MECHANICS OF MATERIALS

BY R.C HIBBELER

FREE DOWNLOAD PDF




CONTENTS
  1. Stress
  2. Strain
  3. Mechanical Properties of Materials
  4. Axial Load
  5. Torsion
  6. Bending
  7. Transverse Shear
  8. Combined Loadings
  9. Stress Transformation
  10. Strain Transformation
  11. Design of Beams and Shafts
  12. Deflection of Beams and Shafts
  13. Buckling of Columns
  14. Energy Methods



BRIEF INTRODUCTION TO MECHANICS OF MATERIALS BY R.C. HIBBELER



Stress

Introduction : 

Mechanics of materials is a branch of mechanics that studies the internal effects of stress and strain in a solid body that is subjected to an external loading. Stress is associated with the strength of the material from which the body is made, while strain is a measure of the deformation of the body. In addition to this, mechanics of materials includes the study of the body’s stability when a body such as a column is subjected to compressive loading.A thorough understanding of the fundamentals of this subject is of vital importance because many of the formulas and rules of design cited in engineering codes are based upon the principles of this subject.

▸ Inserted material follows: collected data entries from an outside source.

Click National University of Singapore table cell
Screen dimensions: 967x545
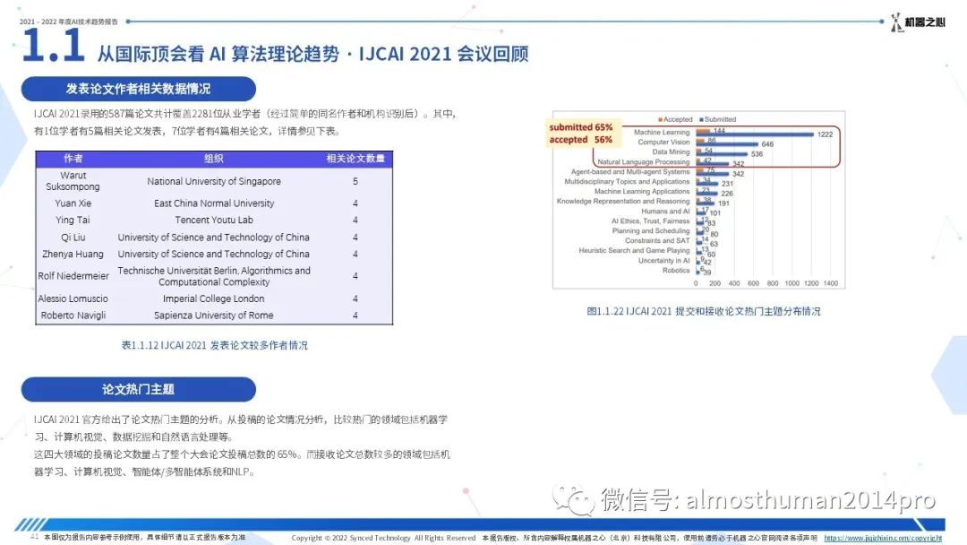pyautogui.click(x=213, y=181)
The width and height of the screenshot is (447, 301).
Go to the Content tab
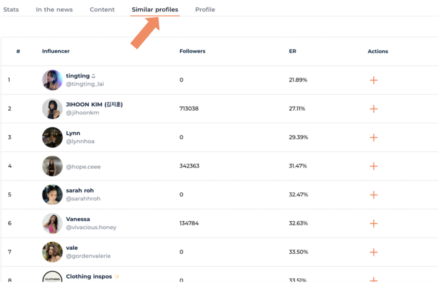tap(102, 10)
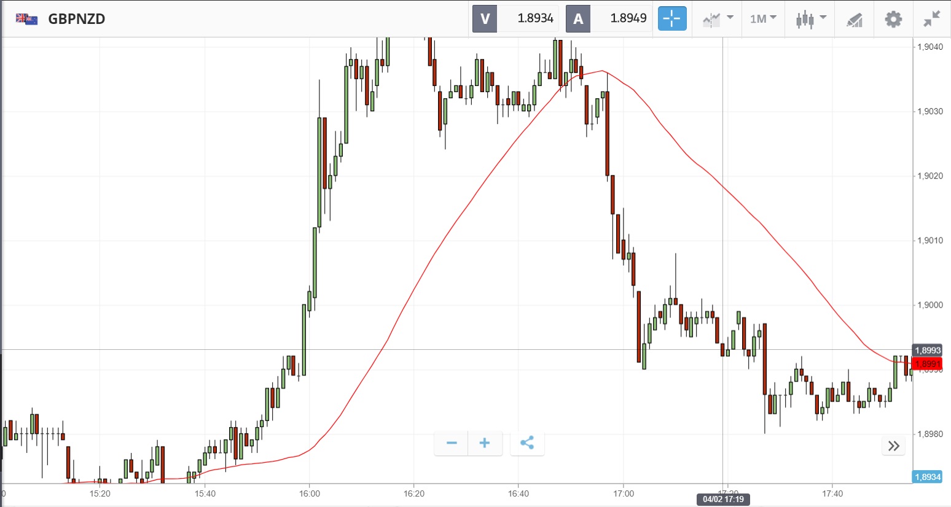951x507 pixels.
Task: Click the red 1,8991 price label
Action: pos(927,364)
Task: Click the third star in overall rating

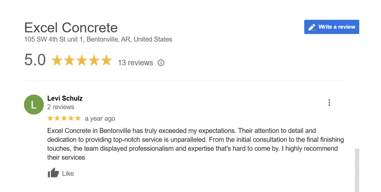Action: point(82,61)
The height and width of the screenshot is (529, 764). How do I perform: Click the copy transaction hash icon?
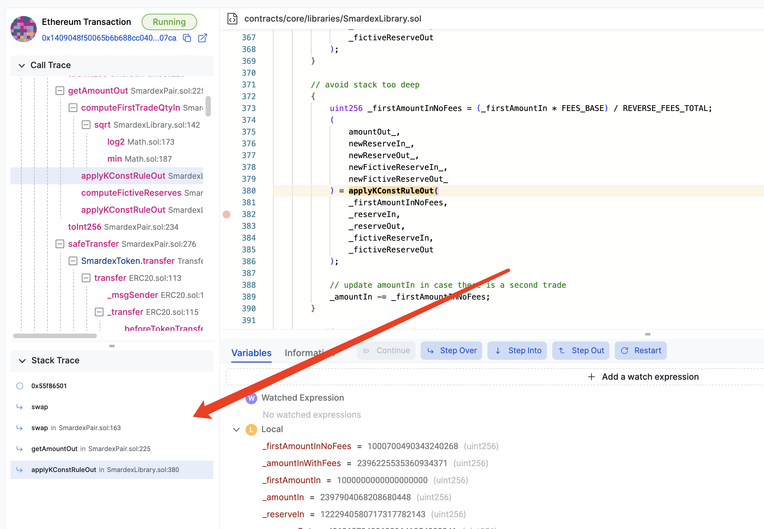[187, 37]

Historical Development : The origin of mechanics of materials dates back to the beginning of the seventeenth century, when Galileo performed experiments to study the effects of loads on rods and beams made of various materials. However, at the beginning of the eighteenth century, experimental methods for testing materials were vastly improved, and at that time many experimental and theoretical studies in this subject were undertaken primarily in France, by such notables as Saint-Venant, Poisson, Lamé, and Navier. Over the years, after many of the fundamental problems of mechanics of materials had been solved, it became necessary to use advanced
mathematical and computer techniques to solve more complex problems. As a result, this subject expanded into other areas of mechanics, such as the theory of elasticity and the theory of plasticity. Research in these fields is ongoing, in order to meet the demands for solving more advanced problems in engineering.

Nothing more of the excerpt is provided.